Solve 5x-3 < 7, when
(i) x is an integer
(ii) x is a real number

Answer 1

- Hint: Before solving this question, we must know the definitions of the two types of number systems that are as follows
INTEGERS:-
An integer is colloquially defined as a number that can be written without a fractional component. For example, 21, 4, 0, and −2048 are integers, while 9.75 and \[\sqrt{2}\] are not.
REAL NUMBERs:-
In mathematics, a real number is a value of a continuous quantity that can represent a distance along a line. The real numbers include all the rational numbers, such as the integer −5 and the fraction \[\dfrac{4}{3}\] , and all the irrational numbers, such as \[\sqrt{2}\] (1.41421356..., the square root of 2, an irrational algebraic number). Included within the irrationals are the transcendental numbers, such as \[\pi \] (3.14159265...).

Complete step-by-step solution -

Now, in this question, we will first solve the expression or the inequality and then we will find the value of x.
As mentioned in the question, we have to find the value of x when x belongs to different categories of numbers.
Firstly, we will solve the inequality as follows
\[\begin{align}
  & \Rightarrow 5x-3<7 \\
 & \Rightarrow 5x<7+3 \\
 & \Rightarrow 5x<10 \\
 & \Rightarrow x<\dfrac{10}{5} \\
 & \Rightarrow x<2 \\
\end{align}\]
Now, for part (i), we have x as an integer.
So, we can write as follows
\[x\in \left\{ 1,0,-1,-2...... \right\}\]
(Because integers are discrete entities)
Now, for part (ii), we have x as a real number.
So, we can write as follows
\[x\in \left( -\infty ,2 \right)\]
(Because there exists a real number between any two real numbers and hence, the set is continuous)
Hence, these are the values of x for the 2 parts as mentioned in the question.

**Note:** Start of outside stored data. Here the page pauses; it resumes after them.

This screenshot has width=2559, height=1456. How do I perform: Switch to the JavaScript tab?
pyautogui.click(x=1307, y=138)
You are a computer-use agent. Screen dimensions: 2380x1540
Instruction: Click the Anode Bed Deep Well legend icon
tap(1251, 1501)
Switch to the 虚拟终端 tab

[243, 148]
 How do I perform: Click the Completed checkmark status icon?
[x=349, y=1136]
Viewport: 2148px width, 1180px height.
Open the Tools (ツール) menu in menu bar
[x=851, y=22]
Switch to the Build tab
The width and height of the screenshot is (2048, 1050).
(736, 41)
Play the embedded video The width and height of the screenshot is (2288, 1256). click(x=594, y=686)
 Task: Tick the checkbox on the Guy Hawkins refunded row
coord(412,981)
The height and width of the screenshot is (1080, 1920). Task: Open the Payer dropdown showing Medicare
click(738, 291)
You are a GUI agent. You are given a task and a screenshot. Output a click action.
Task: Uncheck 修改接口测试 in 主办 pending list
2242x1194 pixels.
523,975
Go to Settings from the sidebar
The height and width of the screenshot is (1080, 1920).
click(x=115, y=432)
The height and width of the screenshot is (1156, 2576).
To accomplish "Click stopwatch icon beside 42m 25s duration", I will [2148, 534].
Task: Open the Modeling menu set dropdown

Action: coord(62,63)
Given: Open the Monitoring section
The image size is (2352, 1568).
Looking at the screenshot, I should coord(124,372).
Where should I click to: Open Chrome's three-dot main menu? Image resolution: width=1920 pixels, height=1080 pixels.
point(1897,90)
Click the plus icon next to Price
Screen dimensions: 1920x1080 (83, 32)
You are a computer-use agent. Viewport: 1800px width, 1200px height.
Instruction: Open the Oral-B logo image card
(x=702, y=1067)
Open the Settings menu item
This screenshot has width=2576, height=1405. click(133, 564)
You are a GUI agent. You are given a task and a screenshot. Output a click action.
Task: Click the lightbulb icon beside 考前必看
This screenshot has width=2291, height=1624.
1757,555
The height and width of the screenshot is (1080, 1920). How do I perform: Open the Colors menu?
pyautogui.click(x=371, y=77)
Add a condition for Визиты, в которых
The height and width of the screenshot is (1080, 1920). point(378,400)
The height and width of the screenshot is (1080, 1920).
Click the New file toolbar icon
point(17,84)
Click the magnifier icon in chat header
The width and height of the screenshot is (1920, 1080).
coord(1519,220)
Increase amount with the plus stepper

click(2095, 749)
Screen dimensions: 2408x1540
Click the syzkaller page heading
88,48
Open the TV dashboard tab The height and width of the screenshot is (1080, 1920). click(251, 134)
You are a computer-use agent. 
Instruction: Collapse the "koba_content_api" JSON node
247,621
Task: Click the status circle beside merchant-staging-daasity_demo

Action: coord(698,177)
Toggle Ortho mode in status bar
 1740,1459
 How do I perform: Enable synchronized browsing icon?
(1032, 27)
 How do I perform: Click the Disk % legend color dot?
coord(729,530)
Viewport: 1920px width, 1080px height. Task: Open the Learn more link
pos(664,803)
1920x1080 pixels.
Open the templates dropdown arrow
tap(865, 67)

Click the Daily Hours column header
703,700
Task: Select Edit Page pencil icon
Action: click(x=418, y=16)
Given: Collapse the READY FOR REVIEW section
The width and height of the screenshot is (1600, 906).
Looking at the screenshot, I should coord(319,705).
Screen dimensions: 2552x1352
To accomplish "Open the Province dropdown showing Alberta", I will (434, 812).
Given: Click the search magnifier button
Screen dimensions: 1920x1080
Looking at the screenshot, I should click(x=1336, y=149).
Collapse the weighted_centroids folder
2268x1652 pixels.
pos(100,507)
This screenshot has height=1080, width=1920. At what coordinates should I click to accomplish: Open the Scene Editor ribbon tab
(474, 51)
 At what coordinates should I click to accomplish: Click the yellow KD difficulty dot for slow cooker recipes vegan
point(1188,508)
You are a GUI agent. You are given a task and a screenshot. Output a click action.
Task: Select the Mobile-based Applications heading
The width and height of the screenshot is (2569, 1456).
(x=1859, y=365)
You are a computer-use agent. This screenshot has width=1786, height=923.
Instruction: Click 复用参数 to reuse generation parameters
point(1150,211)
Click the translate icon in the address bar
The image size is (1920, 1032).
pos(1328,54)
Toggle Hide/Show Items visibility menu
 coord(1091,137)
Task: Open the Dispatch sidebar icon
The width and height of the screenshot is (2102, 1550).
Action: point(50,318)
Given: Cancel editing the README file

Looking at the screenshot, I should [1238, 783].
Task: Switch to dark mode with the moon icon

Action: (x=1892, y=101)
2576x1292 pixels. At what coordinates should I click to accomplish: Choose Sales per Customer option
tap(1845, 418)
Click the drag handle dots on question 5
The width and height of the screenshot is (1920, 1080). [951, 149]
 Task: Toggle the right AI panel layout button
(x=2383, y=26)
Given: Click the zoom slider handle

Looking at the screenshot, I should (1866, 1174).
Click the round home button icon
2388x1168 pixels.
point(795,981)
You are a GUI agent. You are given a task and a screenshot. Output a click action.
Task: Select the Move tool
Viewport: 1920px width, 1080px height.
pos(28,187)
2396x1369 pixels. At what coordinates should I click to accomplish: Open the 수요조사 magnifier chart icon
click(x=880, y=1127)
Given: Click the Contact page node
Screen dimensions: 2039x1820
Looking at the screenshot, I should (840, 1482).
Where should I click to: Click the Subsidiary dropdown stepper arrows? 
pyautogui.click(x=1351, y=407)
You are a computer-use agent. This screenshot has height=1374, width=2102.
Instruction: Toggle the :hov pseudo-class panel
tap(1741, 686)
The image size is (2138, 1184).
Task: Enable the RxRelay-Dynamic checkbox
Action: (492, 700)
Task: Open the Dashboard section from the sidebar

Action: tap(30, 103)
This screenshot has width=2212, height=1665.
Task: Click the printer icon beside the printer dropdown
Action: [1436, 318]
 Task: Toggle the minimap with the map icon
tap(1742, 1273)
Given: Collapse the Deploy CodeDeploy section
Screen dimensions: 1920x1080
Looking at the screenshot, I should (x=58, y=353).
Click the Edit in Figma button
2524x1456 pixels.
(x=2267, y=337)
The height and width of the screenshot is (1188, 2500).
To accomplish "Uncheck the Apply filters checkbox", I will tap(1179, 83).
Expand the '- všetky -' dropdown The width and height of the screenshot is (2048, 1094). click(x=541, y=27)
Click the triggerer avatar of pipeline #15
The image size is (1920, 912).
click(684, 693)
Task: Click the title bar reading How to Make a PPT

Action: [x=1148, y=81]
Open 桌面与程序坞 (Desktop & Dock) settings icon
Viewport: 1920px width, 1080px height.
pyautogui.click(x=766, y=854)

Note:-It is important for the students to know what the difference is between integers and real numbers.
Also, it is important to know there exists a real number between any two real numbers and hence, the set is continuous in the second part.
Hence, these are the values of x for the 2 parts as mentioned in the question.
Also, the students can commit calculation errors, so, one should be extra careful while solving the question and while doing the calculations.